Required action: When scanning the data, count every line with "will" in it, and report only the resulting number.

Excerpted records:
* * * * * * *

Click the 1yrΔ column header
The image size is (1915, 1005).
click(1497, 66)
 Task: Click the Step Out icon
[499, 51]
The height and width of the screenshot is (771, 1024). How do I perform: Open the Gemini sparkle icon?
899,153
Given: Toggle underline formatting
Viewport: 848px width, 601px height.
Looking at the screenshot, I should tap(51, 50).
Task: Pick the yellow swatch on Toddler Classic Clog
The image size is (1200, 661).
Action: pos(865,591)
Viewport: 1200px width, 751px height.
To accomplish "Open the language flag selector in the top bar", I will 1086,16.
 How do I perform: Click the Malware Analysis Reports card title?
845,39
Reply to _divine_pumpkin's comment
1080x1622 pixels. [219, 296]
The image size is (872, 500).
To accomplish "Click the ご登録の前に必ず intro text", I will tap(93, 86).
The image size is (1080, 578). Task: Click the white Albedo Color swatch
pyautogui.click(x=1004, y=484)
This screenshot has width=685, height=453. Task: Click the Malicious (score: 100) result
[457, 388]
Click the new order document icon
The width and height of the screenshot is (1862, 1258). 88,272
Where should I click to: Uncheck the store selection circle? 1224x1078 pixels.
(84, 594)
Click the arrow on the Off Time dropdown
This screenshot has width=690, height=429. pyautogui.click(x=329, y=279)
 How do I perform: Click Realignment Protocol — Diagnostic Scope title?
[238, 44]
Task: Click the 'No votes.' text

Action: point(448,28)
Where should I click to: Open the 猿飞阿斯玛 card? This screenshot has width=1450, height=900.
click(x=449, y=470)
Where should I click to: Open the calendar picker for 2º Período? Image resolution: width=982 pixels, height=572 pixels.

* * * * * * *

Result of the task: 2